:: Tarea ::
En el fragmento sobre los oficios desaparecidos, ¿qué nombre le daban en algunos lugares al amolador?

:: Fragmento proporcionado ::
###
El tema se fue afirmando cuando uno de ellos preguntó si
habían oido decir que iban a recoger los gallos que andan sueltos por Ybor
City. Otro dijo que sí, aclarando que en ciertas instituciones se han quejado
de clientes que, desde sus zapatos, han ido regando por los pasillos restos de
excrementos que esos bellos gallitos depositan en sus parqueos.
Entonces Salcines explicó que no se puede apelar a razones
históricas para defender que esos animalitos anden sueltos, pues la costumbre
era tenerlos en el patio. Fue suficiente para que otro recordara a los
vendedores de huevos, que pasaban con una canasta casa por casa, ofreciéndolos
por docenas.
Y para que el desayuno estuviera completo, detrás venía el
otro pregonero: “el panadero con el pan, el pan calentico”, con lo que se trajo
a colación otro oficio ya desaparecido.
A éste siguió “el lechero”, pues prácticamente dentro del pueblo se ordeñaban
las vacas para empezar el reparto. Y no sólo de vacas, dijo otro, pues también
se criaban chivas y ovejas, pues su leche es muy alimenticia y medicinal,
aunque no tanto como el caldo de paloma que, como allí se dijo, era capaz de
revivir a un muerto. “Caldo de pichón”, aclaró Emiliano, recordando que lo
recomendaban a cualquier enfermo, sin necesidad de diagnósticos y recetarios
científicos.
Eran muchos oficios aquí, dijo otro y recordó a los
carretilleros, quienes iban calle por calle pregonando aguacates, mangos,
frutas diversas, viandas o legumbres que se le compraban en la puerta de la
casa, sin necesidad de ir a un mercado. Asimismo, con frecuencia pasaba el
afilador, alguien que, girando una rueda de bicicleta, daba vueltas a una
piedra de amolar ovalada, sacando el filo a cuchillos, machetes o tijeras,
mientras volaban al aire diminutas chispas de fuego inofensivas, por lo que en
algunos lugares le llamaban “Chispa” al amolador.
###
:: Datos ::
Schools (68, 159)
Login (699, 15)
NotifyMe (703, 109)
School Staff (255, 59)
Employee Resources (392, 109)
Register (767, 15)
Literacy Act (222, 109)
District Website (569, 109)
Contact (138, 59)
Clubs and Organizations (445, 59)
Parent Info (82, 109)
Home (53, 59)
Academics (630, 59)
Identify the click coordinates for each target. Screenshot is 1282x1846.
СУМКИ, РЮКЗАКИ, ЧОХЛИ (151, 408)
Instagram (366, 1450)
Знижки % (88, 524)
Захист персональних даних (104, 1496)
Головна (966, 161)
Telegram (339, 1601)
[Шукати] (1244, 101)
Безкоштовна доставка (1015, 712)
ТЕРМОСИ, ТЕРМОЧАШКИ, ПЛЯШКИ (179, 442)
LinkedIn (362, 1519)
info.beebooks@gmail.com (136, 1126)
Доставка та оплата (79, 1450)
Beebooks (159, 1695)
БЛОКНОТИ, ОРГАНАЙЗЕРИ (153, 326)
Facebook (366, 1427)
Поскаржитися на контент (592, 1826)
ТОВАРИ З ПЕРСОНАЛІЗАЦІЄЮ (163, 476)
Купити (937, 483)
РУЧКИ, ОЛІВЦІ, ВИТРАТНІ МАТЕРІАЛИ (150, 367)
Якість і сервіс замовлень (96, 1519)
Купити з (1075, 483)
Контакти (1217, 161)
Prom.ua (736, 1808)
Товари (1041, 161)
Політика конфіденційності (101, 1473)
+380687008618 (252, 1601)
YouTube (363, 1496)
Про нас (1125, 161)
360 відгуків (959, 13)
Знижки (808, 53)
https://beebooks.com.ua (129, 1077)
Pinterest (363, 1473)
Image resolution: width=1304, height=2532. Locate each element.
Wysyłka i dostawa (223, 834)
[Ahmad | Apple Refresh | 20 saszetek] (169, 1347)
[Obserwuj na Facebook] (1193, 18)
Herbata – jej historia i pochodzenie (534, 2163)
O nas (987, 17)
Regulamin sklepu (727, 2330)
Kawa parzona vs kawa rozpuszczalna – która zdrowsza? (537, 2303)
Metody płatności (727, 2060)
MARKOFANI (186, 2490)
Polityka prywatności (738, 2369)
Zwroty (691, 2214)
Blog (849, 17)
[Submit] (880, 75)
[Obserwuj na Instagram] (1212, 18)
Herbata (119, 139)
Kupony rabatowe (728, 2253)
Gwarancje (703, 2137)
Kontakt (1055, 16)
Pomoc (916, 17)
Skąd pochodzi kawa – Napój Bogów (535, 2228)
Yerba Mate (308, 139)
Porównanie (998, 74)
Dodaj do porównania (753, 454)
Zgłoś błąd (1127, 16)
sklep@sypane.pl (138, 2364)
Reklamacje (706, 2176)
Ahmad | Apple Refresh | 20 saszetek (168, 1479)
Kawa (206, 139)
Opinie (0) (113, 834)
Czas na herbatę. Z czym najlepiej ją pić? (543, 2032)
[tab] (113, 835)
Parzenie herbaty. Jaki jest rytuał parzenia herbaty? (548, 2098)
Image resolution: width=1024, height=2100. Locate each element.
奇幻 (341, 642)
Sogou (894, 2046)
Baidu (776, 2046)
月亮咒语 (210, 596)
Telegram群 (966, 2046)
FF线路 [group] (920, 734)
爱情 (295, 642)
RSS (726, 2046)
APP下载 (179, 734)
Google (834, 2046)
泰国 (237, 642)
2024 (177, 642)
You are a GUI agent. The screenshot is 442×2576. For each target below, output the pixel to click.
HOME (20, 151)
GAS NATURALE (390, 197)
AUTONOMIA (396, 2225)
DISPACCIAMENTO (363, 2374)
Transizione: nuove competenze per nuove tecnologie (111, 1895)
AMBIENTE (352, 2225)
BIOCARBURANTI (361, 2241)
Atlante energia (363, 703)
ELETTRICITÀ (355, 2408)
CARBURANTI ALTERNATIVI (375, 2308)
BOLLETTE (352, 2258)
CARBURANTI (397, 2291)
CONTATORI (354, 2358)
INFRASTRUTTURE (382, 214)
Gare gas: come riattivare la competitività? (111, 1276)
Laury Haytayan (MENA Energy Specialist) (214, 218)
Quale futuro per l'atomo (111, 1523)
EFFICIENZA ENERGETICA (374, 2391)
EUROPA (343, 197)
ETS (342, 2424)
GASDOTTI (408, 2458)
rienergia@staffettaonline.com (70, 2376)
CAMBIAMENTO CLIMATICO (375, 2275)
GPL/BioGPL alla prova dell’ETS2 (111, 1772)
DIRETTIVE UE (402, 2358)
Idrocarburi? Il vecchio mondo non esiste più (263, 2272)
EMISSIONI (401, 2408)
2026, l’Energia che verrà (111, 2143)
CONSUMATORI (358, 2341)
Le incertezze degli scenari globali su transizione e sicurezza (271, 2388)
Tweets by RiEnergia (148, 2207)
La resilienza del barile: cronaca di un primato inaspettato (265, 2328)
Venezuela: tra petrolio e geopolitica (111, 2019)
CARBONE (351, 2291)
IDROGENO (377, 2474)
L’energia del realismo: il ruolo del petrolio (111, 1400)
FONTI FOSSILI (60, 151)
###
:: Resultado ::
Le llamaban "Chispa".